__Exercise instructions__
Translate this sentence from the monitoring setup text below into Spanish: "Run the following commands to deploy the monitoring stack and integrate the Prometheus Pushgateway."

-- start Selected passage --

Configure monitoring

We can integrate our Spark jobs with our monitoring stack. Run the following commands to deploy the monitoring stack and integrate the Prometheus Pushgateway.

juju add-model observability eks-cloud

curl -L https://raw.githubusercontent.com/canonical/cos-lite-bundle/main/overlays/storage-small-overlay.yaml -O

juju deploy cos-lite \
  --trust \
  --overlay ./storage-small-overlay.yaml

juju deploy cos-configuration-k8s --config git_repo=https://github.com/canonical/charmed-spark-rock --config git_branch=dashboard \
  --config git_depth=1 --config grafana_dashboards_path=dashboards/prod/grafana/
juju-wait

juju integrate cos-configuration-k8s grafana

juju switch spark
juju consume admin/observability.prometheus prometheus-metrics
juju integrate prometheus-pushgateway-k8s prometheus-metrics
juju integrate scrape-interval-config prometheus-pushgateway-k8s
juju integrate scrape-interval-config:metrics-endpoint prometheus-metrics

PROMETHEUS_GATEWAY_IP=$(juju status --format=yaml | yq ".applications.prometheus-pushgateway-k8s.address")

-- end Selected passage --
-- start Data block --

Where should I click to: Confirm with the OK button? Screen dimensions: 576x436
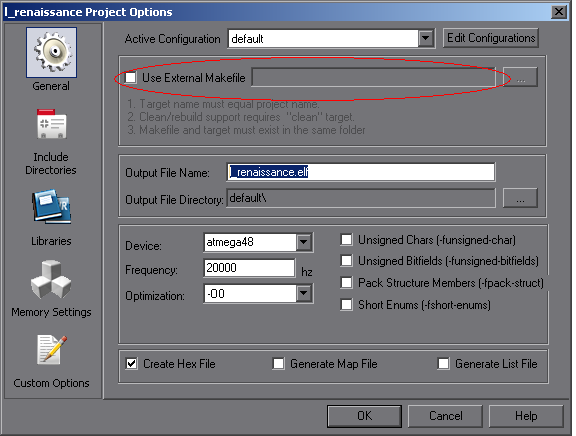pos(364,416)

-- end Data block --

__Solved exercise__
Ejecute los siguientes comandos para desplegar la pila de monitoreo e integrar el Prometheus Pushgateway.